A boxed warning is the highest safety warning issued by the US Food and Drug Administration (FDA) and should be discussed with a doctor before beginning a medication.

The FDA has issued a warning that levothyroxine should not be used for the treatment of obesity nor to promote weight loss.

Taking a standard daily dose of levothyroxine consistent with thyroid regulation therapy will not cause individuals with normal thyroid hormone levels to lose weight. In addition, taking levothyroxine other than intended or in large doses can be toxic and life-threatening. This medication can also be dangerous if mixed with drugs that reduce appetite.¹ ²

If you want to manage your weight or achieve weight loss, speak with your doctor.

What is levothyroxine?

Levothyroxine, also known as levothyroxine sodium, is a synthetic replacement for thyroxine (T4), a hormone naturally produced by the thyroid gland. It’s a medication that works within the genetic material of cells to activate the production of proteins that increase the body’s metabolism.³

Levothyroxine is available in solution, tablet, and capsule formulations for oral administration. The drug is also available in powder and solution formulations for injection that a healthcare professional must administer.

Levothyroxine can be obtained only with a doctor’s prescription. 

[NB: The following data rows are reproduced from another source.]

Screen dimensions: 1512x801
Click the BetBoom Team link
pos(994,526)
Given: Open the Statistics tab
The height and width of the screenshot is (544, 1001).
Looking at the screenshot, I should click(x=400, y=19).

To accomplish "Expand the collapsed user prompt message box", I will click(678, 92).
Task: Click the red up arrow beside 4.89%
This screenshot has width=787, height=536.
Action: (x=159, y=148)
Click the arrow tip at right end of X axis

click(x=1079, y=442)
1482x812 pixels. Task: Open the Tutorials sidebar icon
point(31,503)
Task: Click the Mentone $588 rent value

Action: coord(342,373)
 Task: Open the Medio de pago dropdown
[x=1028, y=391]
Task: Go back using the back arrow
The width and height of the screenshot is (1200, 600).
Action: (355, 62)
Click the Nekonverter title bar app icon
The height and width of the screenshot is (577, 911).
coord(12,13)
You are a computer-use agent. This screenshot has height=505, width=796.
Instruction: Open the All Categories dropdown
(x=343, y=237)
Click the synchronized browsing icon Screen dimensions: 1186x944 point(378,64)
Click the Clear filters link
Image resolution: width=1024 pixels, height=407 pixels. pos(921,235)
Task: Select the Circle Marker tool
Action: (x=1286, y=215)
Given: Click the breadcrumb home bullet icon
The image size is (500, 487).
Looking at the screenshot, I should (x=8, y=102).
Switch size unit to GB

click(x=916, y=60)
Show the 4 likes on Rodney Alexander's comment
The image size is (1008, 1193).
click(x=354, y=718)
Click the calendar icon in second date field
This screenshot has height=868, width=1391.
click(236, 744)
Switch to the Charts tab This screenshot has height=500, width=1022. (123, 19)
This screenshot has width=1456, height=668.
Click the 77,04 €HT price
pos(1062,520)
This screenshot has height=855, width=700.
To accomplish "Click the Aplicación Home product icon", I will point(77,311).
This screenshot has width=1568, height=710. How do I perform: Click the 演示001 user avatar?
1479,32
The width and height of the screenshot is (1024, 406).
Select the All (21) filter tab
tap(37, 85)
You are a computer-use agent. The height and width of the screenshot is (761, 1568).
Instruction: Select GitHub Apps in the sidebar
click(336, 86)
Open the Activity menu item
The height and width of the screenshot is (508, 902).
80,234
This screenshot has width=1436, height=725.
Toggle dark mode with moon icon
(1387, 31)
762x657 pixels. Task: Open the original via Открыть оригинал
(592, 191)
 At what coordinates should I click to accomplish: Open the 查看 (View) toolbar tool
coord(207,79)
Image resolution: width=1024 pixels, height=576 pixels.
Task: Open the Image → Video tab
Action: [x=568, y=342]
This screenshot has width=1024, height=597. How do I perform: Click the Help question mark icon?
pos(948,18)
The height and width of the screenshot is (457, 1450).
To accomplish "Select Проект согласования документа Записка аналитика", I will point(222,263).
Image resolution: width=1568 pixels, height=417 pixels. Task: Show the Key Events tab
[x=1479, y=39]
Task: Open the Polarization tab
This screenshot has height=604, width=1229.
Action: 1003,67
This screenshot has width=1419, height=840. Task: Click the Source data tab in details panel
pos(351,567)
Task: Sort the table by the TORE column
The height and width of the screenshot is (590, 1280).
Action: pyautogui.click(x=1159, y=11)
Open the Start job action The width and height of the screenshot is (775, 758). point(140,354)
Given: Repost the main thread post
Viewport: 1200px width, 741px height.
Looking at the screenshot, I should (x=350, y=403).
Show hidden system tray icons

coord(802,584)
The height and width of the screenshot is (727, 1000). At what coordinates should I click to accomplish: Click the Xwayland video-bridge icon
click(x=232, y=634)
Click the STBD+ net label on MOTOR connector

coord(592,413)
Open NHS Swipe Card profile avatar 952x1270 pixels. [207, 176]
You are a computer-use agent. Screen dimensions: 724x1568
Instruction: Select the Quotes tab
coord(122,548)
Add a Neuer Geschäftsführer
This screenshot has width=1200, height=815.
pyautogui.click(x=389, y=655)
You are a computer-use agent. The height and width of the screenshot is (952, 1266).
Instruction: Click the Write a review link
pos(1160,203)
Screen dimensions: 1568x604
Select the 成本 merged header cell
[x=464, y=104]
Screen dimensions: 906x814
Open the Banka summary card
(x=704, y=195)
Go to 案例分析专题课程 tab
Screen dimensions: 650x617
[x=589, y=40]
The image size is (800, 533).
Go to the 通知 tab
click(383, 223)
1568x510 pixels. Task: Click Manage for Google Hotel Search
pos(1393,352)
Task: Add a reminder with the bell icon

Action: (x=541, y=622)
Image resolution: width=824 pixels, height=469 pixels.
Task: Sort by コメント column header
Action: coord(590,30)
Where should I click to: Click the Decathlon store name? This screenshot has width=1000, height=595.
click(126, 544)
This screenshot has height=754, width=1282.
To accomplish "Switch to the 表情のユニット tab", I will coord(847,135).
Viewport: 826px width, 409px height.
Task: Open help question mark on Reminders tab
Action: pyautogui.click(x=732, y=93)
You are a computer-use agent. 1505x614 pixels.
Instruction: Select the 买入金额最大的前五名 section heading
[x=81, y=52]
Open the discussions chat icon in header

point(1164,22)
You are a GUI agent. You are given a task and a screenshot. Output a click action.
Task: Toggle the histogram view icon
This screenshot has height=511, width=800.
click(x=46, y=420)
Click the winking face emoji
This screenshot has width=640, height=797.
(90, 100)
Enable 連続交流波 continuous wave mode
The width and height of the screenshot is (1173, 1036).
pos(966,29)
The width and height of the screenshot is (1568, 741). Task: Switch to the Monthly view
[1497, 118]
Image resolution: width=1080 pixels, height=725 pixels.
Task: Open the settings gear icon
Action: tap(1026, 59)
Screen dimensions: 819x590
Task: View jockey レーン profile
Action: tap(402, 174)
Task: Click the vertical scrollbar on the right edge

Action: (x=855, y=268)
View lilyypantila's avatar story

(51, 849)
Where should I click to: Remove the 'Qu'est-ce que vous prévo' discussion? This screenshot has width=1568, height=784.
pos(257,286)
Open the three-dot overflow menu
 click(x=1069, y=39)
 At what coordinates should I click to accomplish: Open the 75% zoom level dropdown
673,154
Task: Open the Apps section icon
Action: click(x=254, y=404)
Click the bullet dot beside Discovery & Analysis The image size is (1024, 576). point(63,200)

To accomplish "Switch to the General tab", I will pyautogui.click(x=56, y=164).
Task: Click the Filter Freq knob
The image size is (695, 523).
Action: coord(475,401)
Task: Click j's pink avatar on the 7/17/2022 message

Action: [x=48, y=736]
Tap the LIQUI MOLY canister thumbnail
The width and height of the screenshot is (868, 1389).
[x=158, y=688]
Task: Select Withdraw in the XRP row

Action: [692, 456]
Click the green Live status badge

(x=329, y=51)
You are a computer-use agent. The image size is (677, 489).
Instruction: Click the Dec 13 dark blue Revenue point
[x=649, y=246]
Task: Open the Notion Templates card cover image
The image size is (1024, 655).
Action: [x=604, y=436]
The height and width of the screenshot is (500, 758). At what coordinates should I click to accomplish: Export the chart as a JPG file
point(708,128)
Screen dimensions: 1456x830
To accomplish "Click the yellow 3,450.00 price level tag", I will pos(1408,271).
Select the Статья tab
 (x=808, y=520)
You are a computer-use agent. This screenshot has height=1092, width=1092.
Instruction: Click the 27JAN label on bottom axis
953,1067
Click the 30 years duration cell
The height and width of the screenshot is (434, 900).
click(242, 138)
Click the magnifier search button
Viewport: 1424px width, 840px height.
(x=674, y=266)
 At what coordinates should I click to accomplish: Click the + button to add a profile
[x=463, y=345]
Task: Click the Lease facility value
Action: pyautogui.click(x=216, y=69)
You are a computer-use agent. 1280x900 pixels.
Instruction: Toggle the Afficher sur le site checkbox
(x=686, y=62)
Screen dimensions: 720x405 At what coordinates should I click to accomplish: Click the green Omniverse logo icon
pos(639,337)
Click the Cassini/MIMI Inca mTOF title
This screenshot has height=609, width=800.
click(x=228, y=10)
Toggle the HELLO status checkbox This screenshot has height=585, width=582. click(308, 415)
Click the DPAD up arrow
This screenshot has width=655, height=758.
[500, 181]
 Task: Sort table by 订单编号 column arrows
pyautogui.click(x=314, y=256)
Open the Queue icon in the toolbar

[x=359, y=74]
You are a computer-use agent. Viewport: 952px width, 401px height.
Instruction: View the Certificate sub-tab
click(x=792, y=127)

In the US, levothyroxine goes by many brand names, including Synthroid, Euthyrox, Levoxyl, LEVO-T, Tirosint, Thyquidity, and Unithroid, among others. It is also available as a generic drug.⁴

What is levothyroxine used to treat?

Levothyroxine is FDA-approved to treat the following conditions in patients of all ages with:

  • Primary hypothyroidism (thyroid gland-specific)

  • Secondary hypothyroidism (pituitary-related)

  • Tertiary hypothyroidism (hypothalamus-related)

    • Congenital

    • Acquired

Thyroid cancer

  • Thyrotropin-dependent, well-differentiated - to suppresses thyroid-stimulating hormone (TSH)

Dosage forms and strengths

Oral tablets

Levothyroxine tablets are available in the following strengths, including generic and branded products (Euthyrox, Levo-T, Levoxyl, Synthroid, Unithroid), which vary in dose:

  • 25mcg, 50mcg, 75mcg, 88 mcg, 100mcg, 112mcg, 125mcg, 137mcg, 150mcg, 175mcg, 200mcg, 300mcg

Oral capsules

Levothyroxine capsules come in a range of strengths, including generic and branded products (generic, Tirosint), which vary in dose:

  • 13mcg, 25mcg, 37.5mcg, 44mcg, 50mcg, 62.5mcg, 75mcg, 88mcg, 100mcg, 112mcg, 125mcg, 137mcg, 150mcg, 175mcg, 200mcg


  • Thyquidity: 20mcg/mL

  • Tirosint: 13mcg/mL, 25mcg/mL, 37.5mcg/mL, 44mcg/mL, 50mcg/mL, 62.5mcg/mL, 75mcg/mL, 88mcg/mL, 100mcg/mL, 112mcg/mL, 125mcg/mL, 137mcg/mL, 150mcg/mL, 175mcg/mL, 200mcg/mL

(There is also an injectable form of levothyroxine for administering only in clinical settings).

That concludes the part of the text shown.